Мак-Вильямс молча поднял свой стакан с виски в знак приветствия, испытывая крайнюю досаду на судьбу, подкинувшую ему в этот вечер подобного компаньона. Женоподобный и неуравновешенный Камминг не вызывал у него никаких чувств, кроме брезгливого пренебрежения, и он уже искал предлог, который позволил бы ему вежливо откланяться после обмена несколькими ничего не значащими фразами.
- Мак-Вильямс, - понизив тон на пол-октавы, повторил Камминг и рухнул в соседнее кресло, закрыв лицо руками, но при этом поглядывая на собеседника сквозь раздвинутые пальцы. Поскольку тот продолжал молчать, он отнял руки от лица и трагическим шепотом произнес:
- Несчастье! Ужасная трагедия! Но к чему я вам это говорю: вы же не знаете, где я только что побывал...
- Позвольте, я угадаю? – прервал молчание Монтагю, - Вы были либо на Стрэнде, либо на Крипплгейт. А впрочем, с равной вероятностью обрывали лепестки ромашек на полях Бишопсгейта.
Камминг по-старушечьи поджал тонкие губы, щедро намазанные кармином, и ядовито заметил:
- Если вы хотели поразить меня подобной проницательностью, вам это не удалось. Зная о ваших вкусах, я удивлен лишь тем, что не встретил вас ни в одном из перечисленных мест! Но вы правы: я был в Бишопсгейте, в доме графини, и узнал от нее ошеломляющую новость, которая вас наверняка заинтересует.
Новости, которые разносил по Лондону сплетник Камминг, обычно не стоили и выеденного яйца, но Монтагю тем не менее изобразил на лице заинтересованное удивление и спросил:
- Упомянутая вами трагедия постигла кого-то из подруг или, упаси господи, служанок графини? Одну из ее милашек Молли, не так ли?
Камминг ополовинил бокал, услужливо поднесенный слугой.

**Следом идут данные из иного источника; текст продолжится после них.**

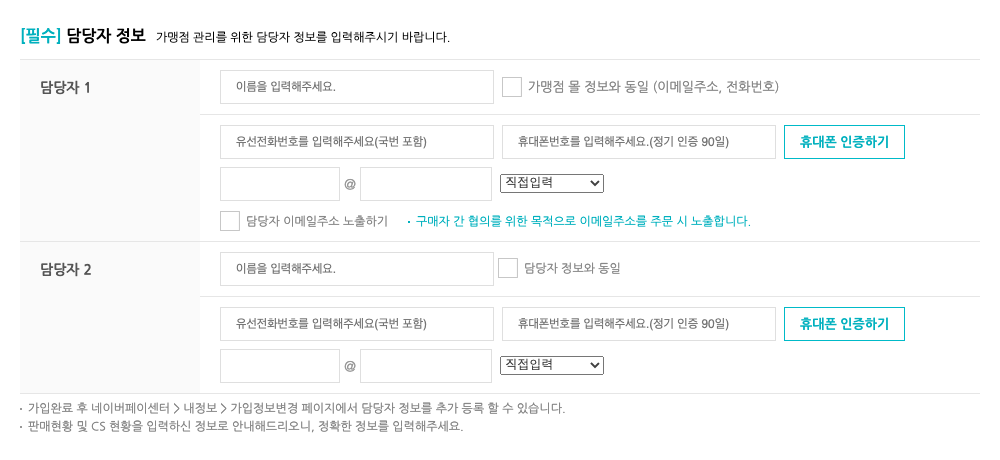Click the [필수] 담당자 정보 heading
This screenshot has width=1000, height=460.
click(83, 36)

- Не Молли... Сегодня утром лорд Гамильтон поместил в Бедлам своего сына Томаса. Официальная версия такова, что Томми...Томас давно страдал от приступов черной меланхолии и что его состояние в последние недели ухудшилось настолько, что лорд был вынужден прибегнуть к радикальным мерам ради его же блага. Но вы же понимаете, Мак-Вильямс, дело совсем в другом!
Голос его снова сорвался на визг. Двумя судорожными глотками он разделался с остатками ирландского зелья и мрачно уставился на огонь, продолжая сжимать длинными тонкими пальцами опустевший стакан.
Монтагю, пропустив мимо ушей ядовитое замечание Камминга, прикоснулся к кружевной манжете его камзола, испытывая несвойственную себе смесь сочувствия и желания утешить:
- Успокойтесь, Алан: я уверен, что это всего-навсего утка, одна из тех грязных сплетен, которые распускают политические противники молодого Гамильтона.
Камминг повернул к нему лицо, в его черных глазах застыли слезы:
- Нет, это не сплетня: один из друзей графини был сегодня в лечебнице – вы же знаете, что туда свободно пускают посетителей, - и узнал эту ужасную новость от эконома. Мне страшно, Мак-Вильямс... Признайтесь: вам тоже!